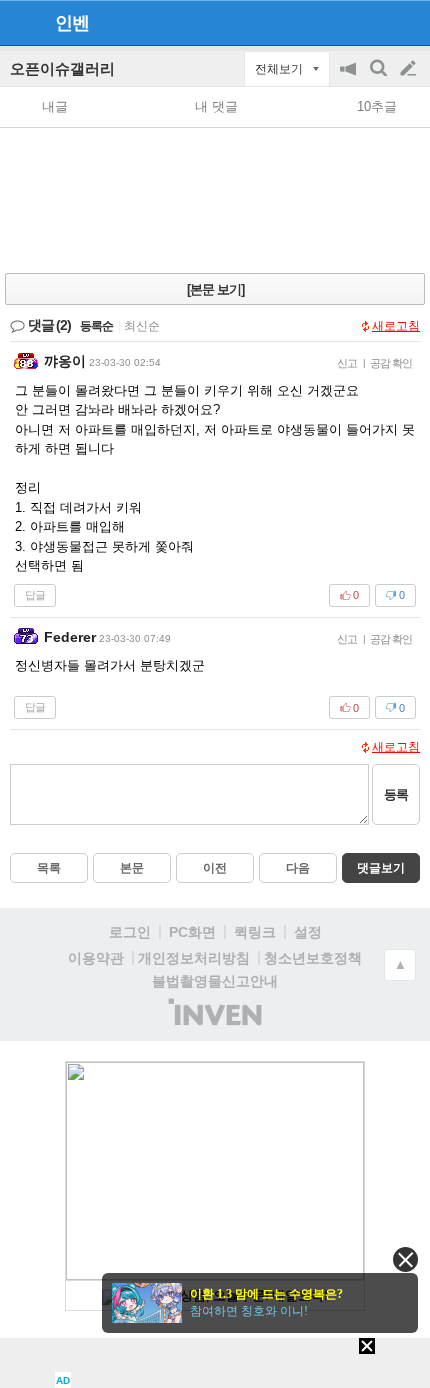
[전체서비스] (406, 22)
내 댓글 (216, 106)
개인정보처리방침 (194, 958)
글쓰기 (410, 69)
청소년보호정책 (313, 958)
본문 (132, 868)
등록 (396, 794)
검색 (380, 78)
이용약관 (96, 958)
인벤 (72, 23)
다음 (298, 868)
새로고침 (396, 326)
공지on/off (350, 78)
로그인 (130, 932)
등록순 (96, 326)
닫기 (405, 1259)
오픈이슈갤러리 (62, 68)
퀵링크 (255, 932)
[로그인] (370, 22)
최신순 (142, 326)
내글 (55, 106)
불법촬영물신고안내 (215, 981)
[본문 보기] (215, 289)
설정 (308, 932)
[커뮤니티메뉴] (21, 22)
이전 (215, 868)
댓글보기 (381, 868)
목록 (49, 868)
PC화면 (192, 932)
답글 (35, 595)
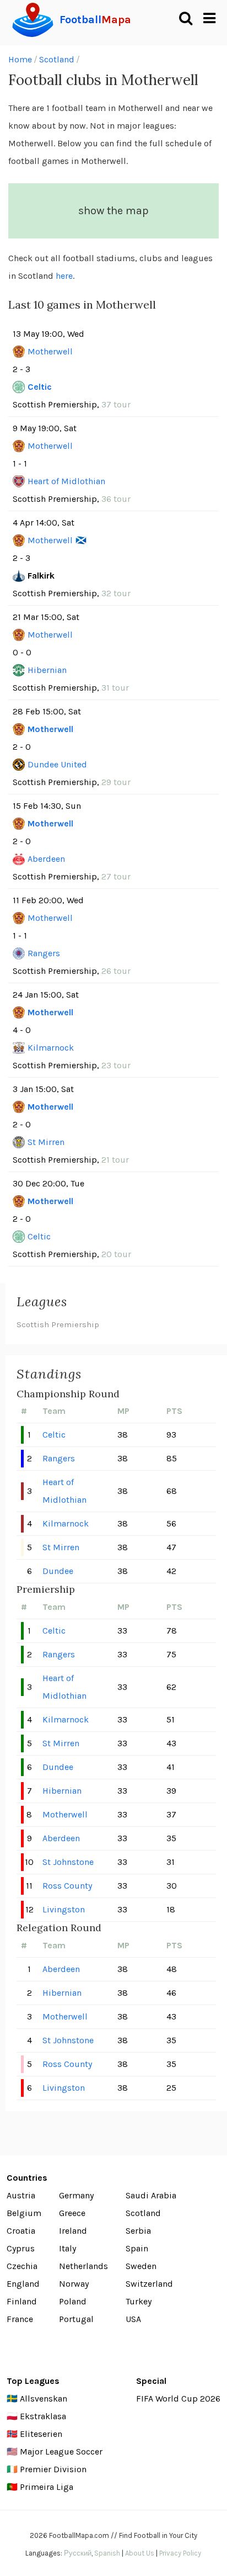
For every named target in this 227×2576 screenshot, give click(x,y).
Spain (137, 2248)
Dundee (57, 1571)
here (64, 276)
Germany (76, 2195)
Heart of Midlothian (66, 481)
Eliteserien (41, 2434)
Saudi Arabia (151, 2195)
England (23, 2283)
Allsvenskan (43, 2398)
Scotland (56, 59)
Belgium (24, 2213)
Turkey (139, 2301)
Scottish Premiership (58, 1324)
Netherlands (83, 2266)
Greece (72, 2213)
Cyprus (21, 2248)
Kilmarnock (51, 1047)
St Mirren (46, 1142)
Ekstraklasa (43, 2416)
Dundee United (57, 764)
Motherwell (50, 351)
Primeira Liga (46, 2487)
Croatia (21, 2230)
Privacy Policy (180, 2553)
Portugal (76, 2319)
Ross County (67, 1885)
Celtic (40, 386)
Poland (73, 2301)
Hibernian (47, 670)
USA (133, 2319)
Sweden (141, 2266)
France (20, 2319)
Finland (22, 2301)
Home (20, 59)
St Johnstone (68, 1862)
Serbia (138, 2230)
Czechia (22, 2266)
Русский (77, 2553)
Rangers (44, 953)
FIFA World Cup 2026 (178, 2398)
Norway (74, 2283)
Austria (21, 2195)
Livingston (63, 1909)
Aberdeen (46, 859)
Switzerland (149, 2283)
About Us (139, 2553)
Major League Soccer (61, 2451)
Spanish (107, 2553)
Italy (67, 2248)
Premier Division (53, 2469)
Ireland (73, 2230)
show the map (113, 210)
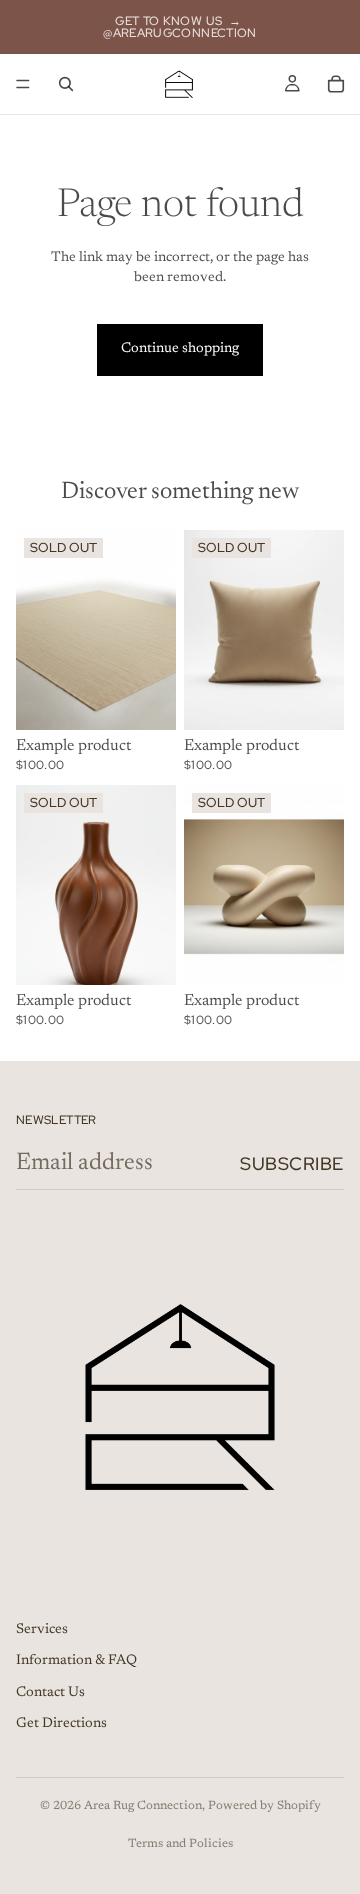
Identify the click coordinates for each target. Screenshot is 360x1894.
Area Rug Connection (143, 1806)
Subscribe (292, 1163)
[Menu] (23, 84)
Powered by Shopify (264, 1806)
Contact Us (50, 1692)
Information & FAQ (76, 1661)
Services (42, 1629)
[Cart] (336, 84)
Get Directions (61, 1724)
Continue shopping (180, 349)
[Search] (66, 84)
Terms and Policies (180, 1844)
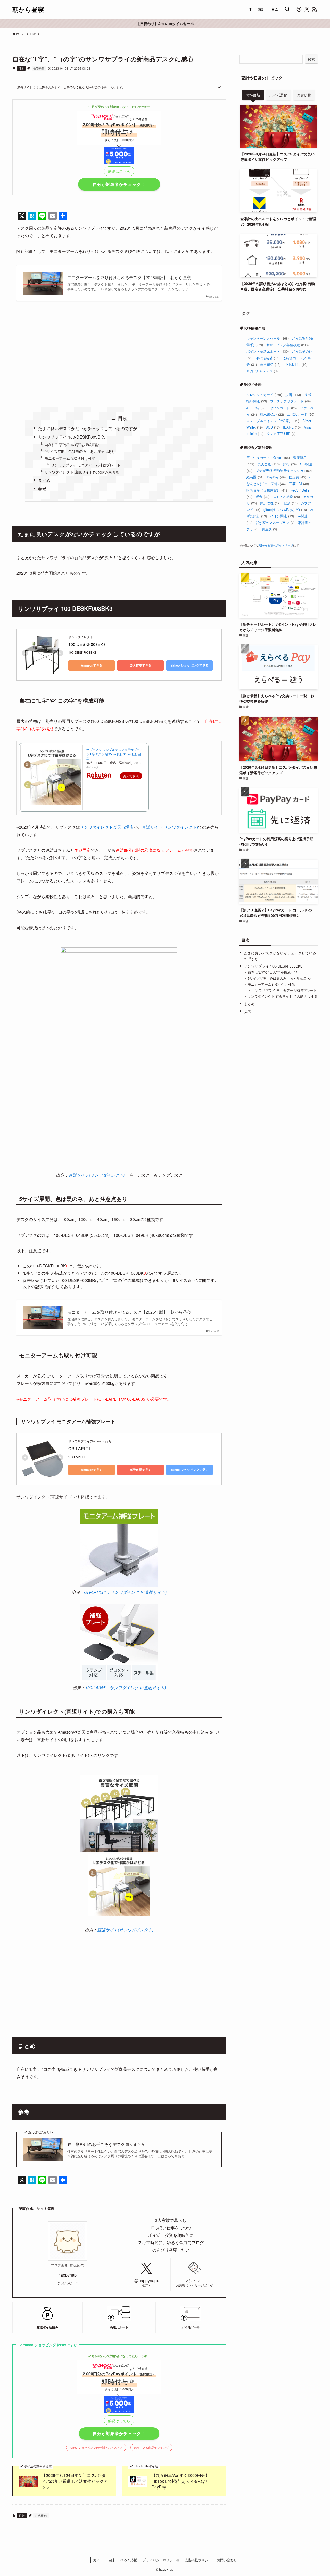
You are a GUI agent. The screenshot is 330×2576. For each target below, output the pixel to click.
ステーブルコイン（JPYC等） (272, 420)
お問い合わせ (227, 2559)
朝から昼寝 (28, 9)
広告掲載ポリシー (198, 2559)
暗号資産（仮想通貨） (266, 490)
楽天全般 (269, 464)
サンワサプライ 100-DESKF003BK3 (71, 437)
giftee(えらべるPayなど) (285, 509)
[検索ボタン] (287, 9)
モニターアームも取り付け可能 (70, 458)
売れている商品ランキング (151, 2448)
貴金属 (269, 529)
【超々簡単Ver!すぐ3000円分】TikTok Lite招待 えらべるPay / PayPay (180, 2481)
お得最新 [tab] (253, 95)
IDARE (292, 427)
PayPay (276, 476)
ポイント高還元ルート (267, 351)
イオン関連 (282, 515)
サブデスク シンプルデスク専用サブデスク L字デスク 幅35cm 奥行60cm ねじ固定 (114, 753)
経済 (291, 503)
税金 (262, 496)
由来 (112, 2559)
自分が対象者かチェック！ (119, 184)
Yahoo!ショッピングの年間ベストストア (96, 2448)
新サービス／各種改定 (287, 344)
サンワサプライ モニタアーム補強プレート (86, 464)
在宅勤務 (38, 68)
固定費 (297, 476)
+ + + + +
Every line from the one with "Contact Us (50, 1692)" through the end of the records above belongs in the answer, copied exactly; no picture does.

Contact Us (50, 1692)
Information & FAQ (76, 1661)
Services (42, 1629)
[Cart] (336, 84)
Get Directions (61, 1724)
Continue shopping (180, 349)
[Search] (66, 84)
Terms and Policies (180, 1844)
You are a GUI agent. The screenshot is 330×2576. For each target below, output the pixel to click.
ステーブルコイン（JPYC等） (272, 420)
お問い合わせ (227, 2559)
朝から昼寝 (28, 9)
広告掲載ポリシー (198, 2559)
暗号資産（仮想通貨） (266, 490)
楽天全般 (269, 464)
サンワサプライ 100-DESKF003BK3 (71, 437)
giftee(えらべるPayなど) (285, 509)
[検索ボタン] (287, 9)
モニターアームも取り付け可能 (70, 458)
売れている商品ランキング (151, 2448)
貴金属 (269, 529)
【超々簡単Ver!すぐ3000円分】TikTok Lite招待 えらべるPay / PayPay (180, 2481)
お得最新 [tab] (253, 95)
IDARE (292, 427)
PayPay (276, 476)
ポイント高還元ルート (267, 351)
イオン関連 (282, 515)
サブデスク シンプルデスク専用サブデスク L字デスク 幅35cm 奥行60cm ねじ固定 (114, 753)
経済 (291, 503)
税金 (262, 496)
由来 (112, 2559)
自分が対象者かチェック！ (119, 184)
Yahoo!ショッピングの年間ベストストア (96, 2448)
新サービス／各種改定 (287, 344)
サンワサプライ モニタアーム補強プレート (86, 464)
在宅勤務 (38, 68)
固定費 (297, 476)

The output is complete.